Молдавия, где на несколько лет после контрреволюции к власти вернулись коммунисты? Но это — то же самое, как если бы в какой-нибудь волости на оккупированной фашистами территории коммунисты стали бургомистрами и старостами. На время, разумеется. Не меняя фундаментального основания.
Лишь в Белоруссии силы реакции были обезврежены относительно быстро. Она стала первой республикой, которая спустя считанные годы, уже в девяносто четвертом, не косметически, а в основе своей освободилась от нового фашизма, и, насколько позволяют внешние и внутренние условия, в общем-то, и поныне продолжает советскую традицию.

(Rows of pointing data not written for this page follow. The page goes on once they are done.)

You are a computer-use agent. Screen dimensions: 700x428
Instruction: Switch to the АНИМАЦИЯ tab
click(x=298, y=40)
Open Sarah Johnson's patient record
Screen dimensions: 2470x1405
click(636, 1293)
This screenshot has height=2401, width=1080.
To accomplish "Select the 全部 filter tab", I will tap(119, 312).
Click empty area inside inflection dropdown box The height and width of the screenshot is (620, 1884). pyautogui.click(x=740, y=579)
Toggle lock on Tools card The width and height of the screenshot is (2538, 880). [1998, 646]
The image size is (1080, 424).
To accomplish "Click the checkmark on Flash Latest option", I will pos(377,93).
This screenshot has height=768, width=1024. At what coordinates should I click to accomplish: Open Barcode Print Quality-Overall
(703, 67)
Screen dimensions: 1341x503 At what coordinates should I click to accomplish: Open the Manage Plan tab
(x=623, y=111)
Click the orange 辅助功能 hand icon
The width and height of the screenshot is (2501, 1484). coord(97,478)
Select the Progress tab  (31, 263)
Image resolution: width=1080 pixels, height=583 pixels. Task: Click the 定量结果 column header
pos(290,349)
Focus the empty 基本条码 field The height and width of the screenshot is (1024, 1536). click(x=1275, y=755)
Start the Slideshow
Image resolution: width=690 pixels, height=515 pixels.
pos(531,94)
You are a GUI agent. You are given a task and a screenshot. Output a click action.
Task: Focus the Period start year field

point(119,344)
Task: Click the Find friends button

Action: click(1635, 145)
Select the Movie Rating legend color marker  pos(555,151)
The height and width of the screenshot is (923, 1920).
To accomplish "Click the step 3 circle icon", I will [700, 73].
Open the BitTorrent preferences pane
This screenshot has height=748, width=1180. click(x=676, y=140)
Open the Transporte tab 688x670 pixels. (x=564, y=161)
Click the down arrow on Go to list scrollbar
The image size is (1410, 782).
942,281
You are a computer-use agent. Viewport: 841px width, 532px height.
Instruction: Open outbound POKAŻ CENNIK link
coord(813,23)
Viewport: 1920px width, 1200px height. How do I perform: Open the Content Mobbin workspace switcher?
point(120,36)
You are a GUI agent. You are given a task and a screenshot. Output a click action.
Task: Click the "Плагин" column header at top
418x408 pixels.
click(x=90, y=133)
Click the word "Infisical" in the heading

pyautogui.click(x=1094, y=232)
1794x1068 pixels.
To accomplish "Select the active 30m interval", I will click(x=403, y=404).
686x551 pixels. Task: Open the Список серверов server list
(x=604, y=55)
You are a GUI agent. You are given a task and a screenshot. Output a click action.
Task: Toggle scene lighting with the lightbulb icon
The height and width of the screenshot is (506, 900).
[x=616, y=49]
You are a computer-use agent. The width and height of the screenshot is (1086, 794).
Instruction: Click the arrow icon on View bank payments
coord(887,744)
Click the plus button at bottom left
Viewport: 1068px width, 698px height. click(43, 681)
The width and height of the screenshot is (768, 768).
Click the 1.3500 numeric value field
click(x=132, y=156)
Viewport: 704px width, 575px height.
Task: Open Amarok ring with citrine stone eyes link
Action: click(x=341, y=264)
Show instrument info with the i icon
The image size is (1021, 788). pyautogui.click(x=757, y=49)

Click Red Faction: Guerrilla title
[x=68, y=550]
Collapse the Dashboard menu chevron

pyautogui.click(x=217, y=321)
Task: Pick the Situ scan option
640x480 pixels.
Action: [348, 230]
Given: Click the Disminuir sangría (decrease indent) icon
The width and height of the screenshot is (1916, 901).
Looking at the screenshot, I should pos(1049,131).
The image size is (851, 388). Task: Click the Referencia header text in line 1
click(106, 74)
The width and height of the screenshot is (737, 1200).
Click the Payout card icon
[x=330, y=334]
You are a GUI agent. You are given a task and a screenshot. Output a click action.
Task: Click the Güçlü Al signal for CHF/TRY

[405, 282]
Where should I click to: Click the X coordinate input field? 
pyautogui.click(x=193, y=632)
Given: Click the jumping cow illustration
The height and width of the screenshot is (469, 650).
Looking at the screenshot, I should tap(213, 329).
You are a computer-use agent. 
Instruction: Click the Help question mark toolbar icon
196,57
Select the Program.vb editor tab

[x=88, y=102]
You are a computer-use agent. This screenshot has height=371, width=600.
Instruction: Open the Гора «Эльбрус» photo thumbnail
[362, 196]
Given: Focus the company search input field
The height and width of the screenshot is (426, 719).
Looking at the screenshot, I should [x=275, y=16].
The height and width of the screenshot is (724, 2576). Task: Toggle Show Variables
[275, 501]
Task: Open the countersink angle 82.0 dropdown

Иван лежал на нарах и вспоминал Государственный флаг СССР, развевающийся над свободным Минском. И от этого было ему немного легче...
Снаружи вдруг послышались дикие вопли, и сразу же — лязг открываемого засова.
В какой-то камере на этом же этаже раздался приглушенный крик. И сразу же затих.
Так прошло еще несколько минут.
Наконец, шум в коридоре возобновился и приблизился к двери камеры Ивана.
Послышался лязг — уже у него.
Дверь распахнулась.
За ней был не «вертухай».
Смирнов отказывался верить своим глазам.
Да, он понимал уже, что здесь возможно всё... Но это...
А, хотя да... Сегодня же двадцатое апреля. День рождения Гитлера.
На пороге камеры стоял Скворцов. В полном облачении группенфюрера СС.
— Встать! — заорал заместитель начальника КОКСа. — Коммунистическая свинья!
Уже явно навеселе, шатается из стороны в сторону. И язык заплетается.
Ивану пришлось выполнить это приказание.
— Вот! Он! — говорил Скворцов своим «геноссе», в таком же эсэсовском облачении, столпившимся за дверью. — Он посмел утверждать, что все мы умрем! Он нас приговорил к смерти! Прямо так и сказал!
Послышался хохот.
— Ты сам сдохнешь! У тебя будет сердечный приступ, и ты сдохнешь! Держите его!
В камеру протиснулись четыре «реконструктора», повалили Смирнова на пол и крепко схватили за руки и ноги. Скворцов взял пакет и накинул пленнику на голову...
...Иван, уже потерявший сознание, не слышал, как у Скворцова зазвонил телефон. Тот, осоловелый, с неохотой взял аппарат, увидел, что звонит отец, принял соединение.
Несколько секунд стоял молча, выслушивая то, что Беляков-старший, которому уже успели доложить по иерархической цепочке служащие СИЗО, считает нужным сказать.
Сделал отбой. Подошел к лежащему на полу Ивану, пнул его по лицу и дал команду помощникам уйти из камеры.
Группа из примерно десяти шатающихся «эсэсовцев» удалилась прочь.
В камеру вошел фельдшер, снял пакет с головы Смирнова, похлопал его по щекам. Вколол что-то. Попытался сделать искусственное дыхание. Прощупал пульс. Отдал распоряжение санитарам нести заключенного в лазарет.